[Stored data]
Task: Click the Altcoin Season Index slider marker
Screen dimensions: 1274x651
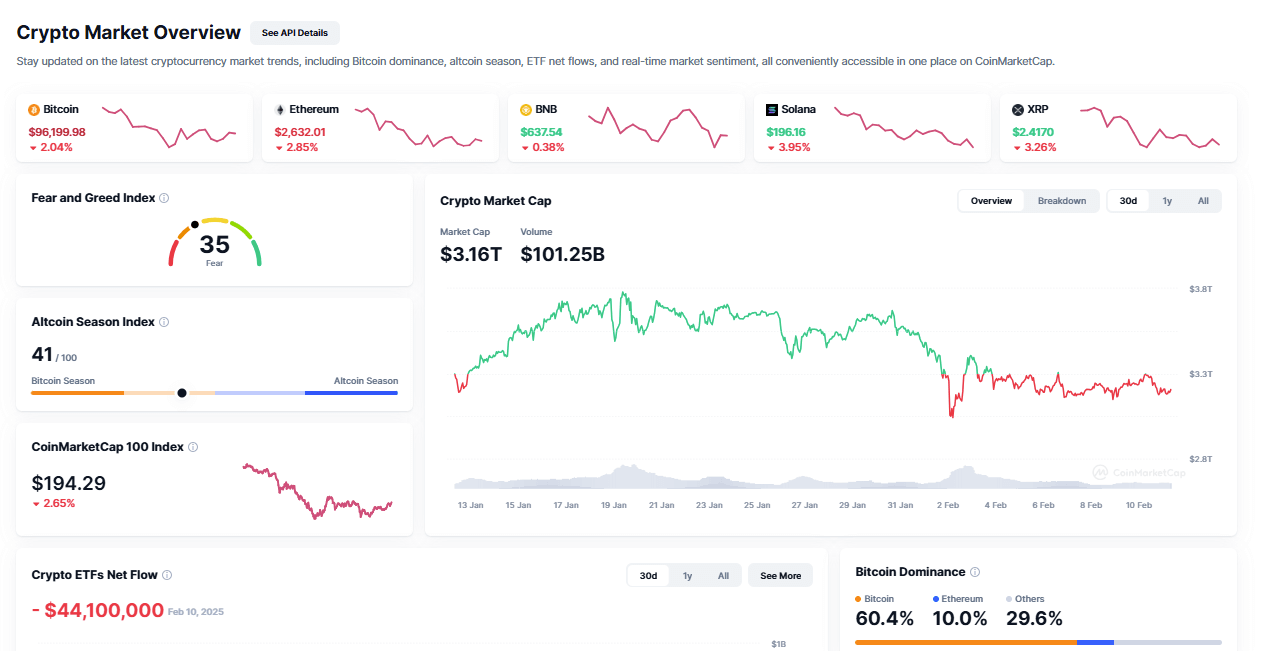Action: pyautogui.click(x=181, y=393)
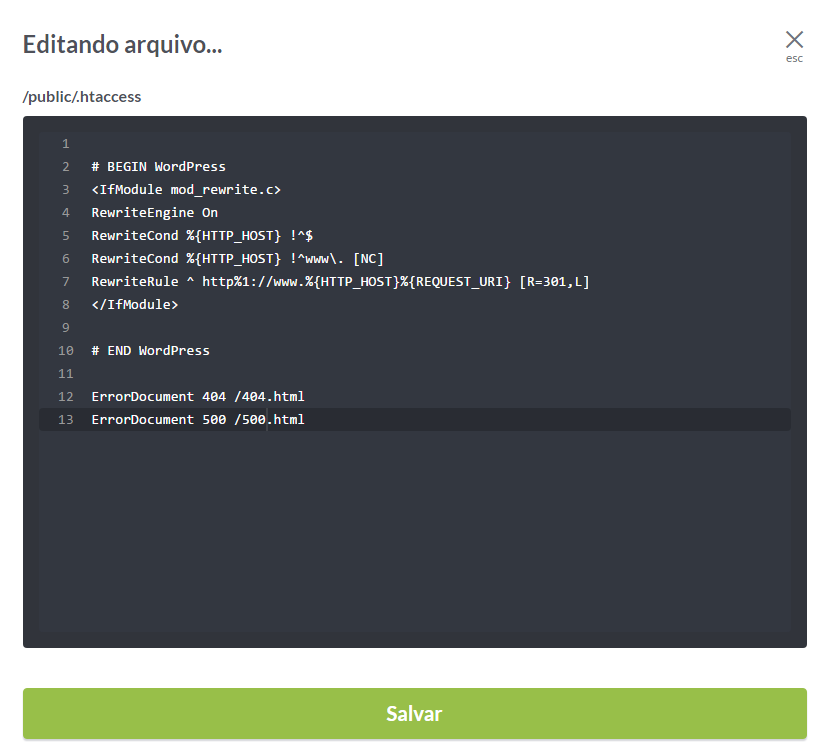Click line number 13 in the gutter
Viewport: 830px width, 753px height.
(x=66, y=420)
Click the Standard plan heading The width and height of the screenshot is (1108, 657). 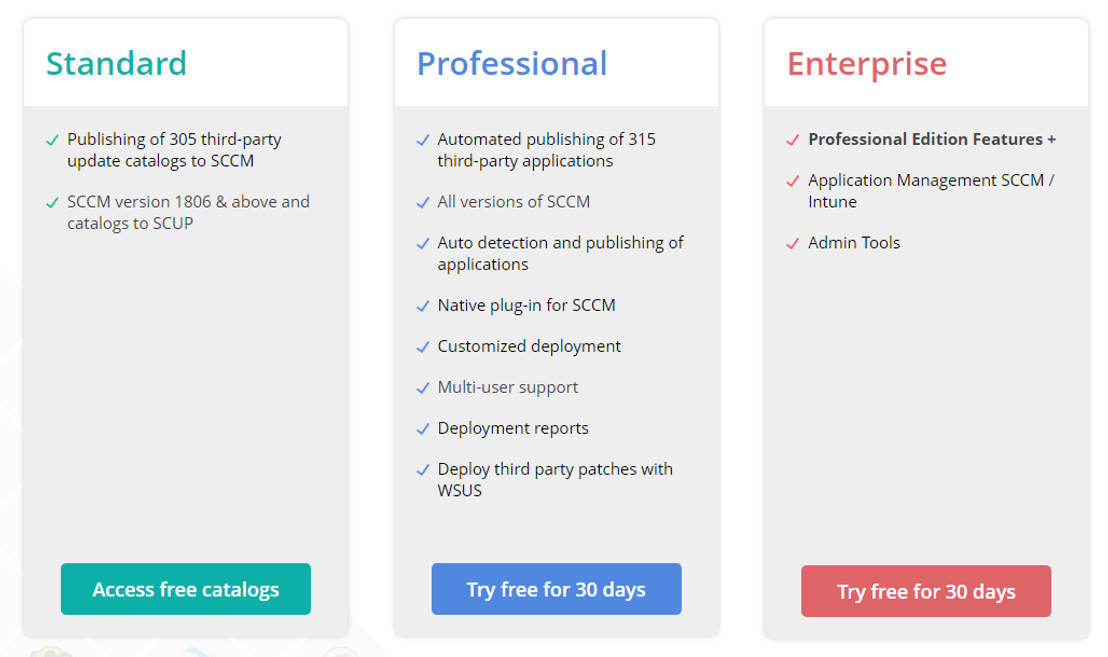pyautogui.click(x=116, y=63)
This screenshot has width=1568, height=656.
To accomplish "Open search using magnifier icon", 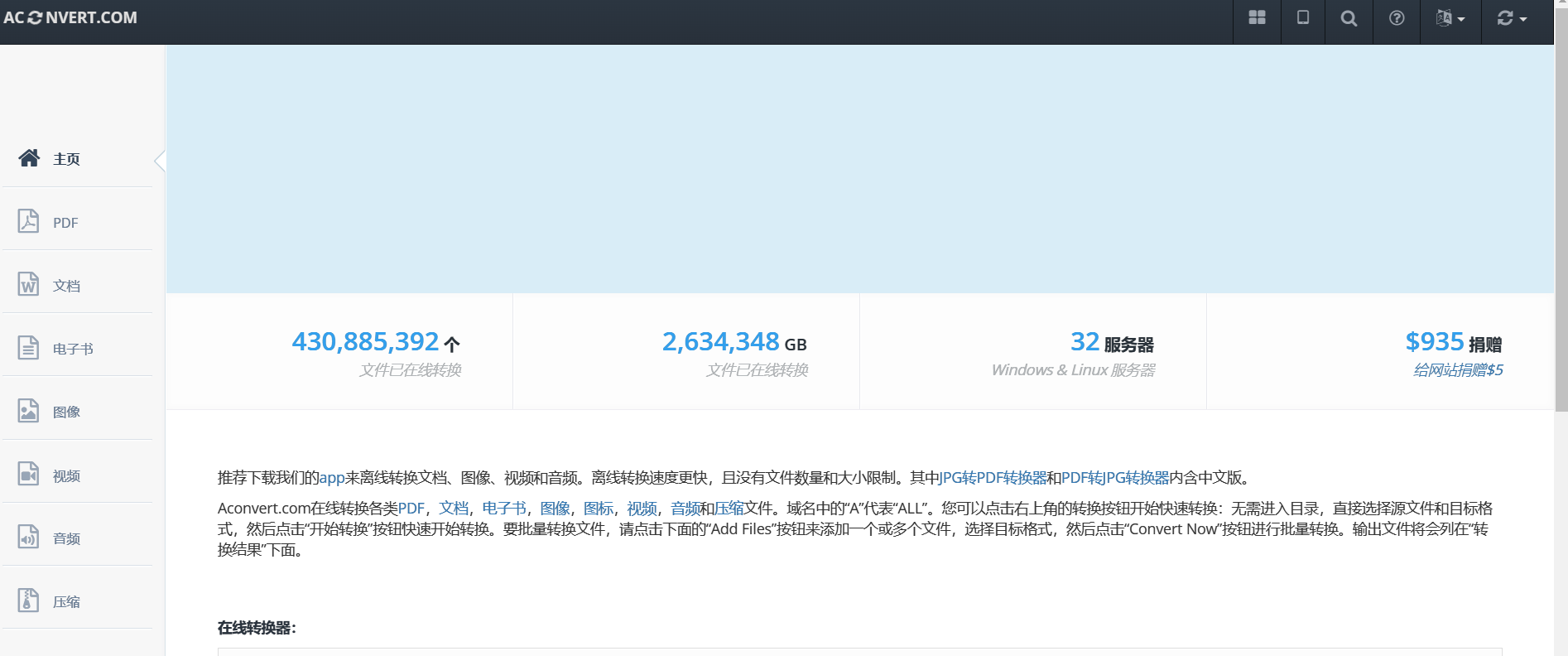I will 1349,18.
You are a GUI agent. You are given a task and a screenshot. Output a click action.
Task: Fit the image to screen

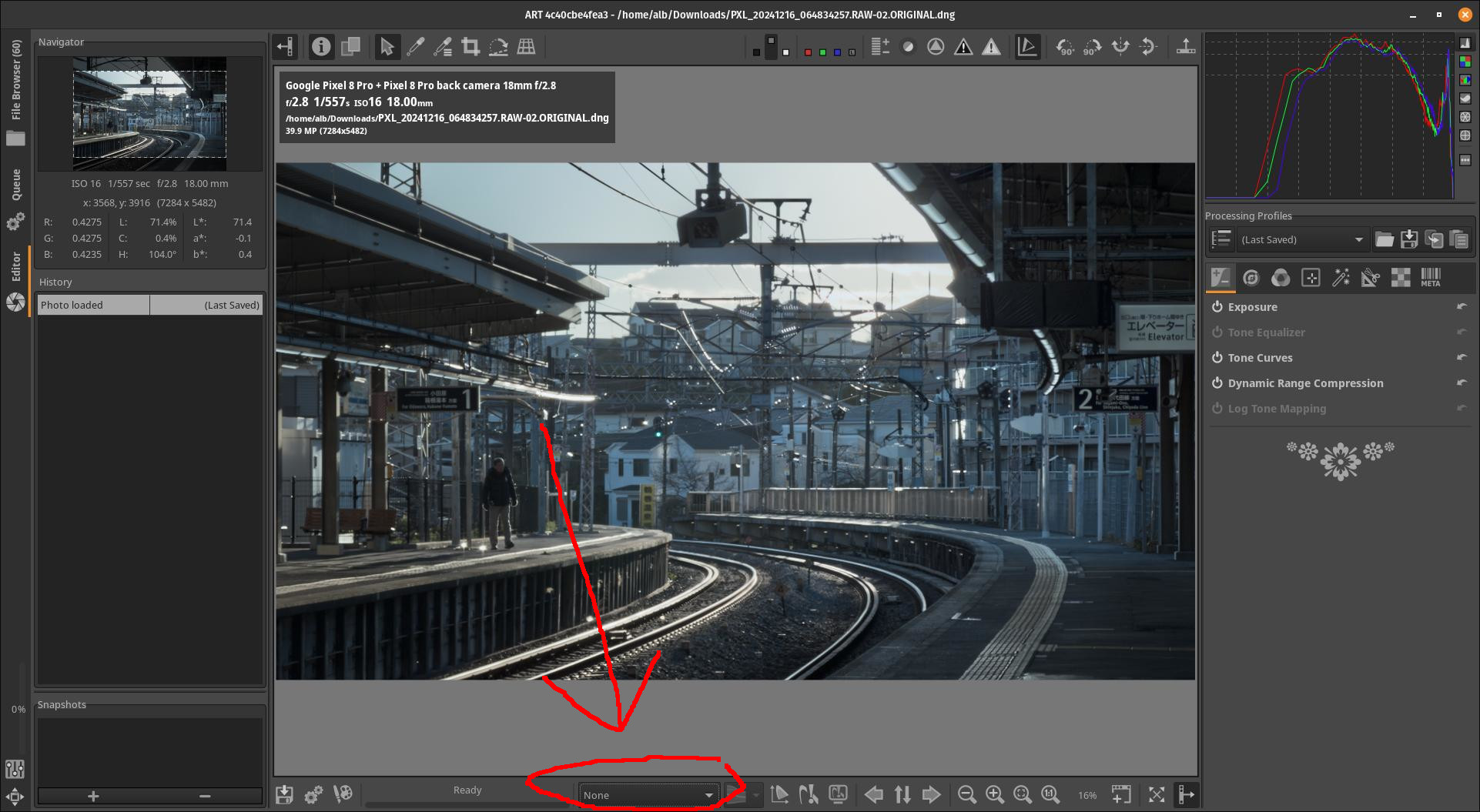[x=1022, y=794]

* [EXERCISE REQUIREMENTS]: Only the lines from the one holding "You are a GUI" through the last line of the records should be output, please, exactly and without any pictures.

* [TASK ANSWER]:
You are a GUI agent. You are given a task and a screenshot. Output a click action.
Task: Fit the image to screen

[x=1022, y=794]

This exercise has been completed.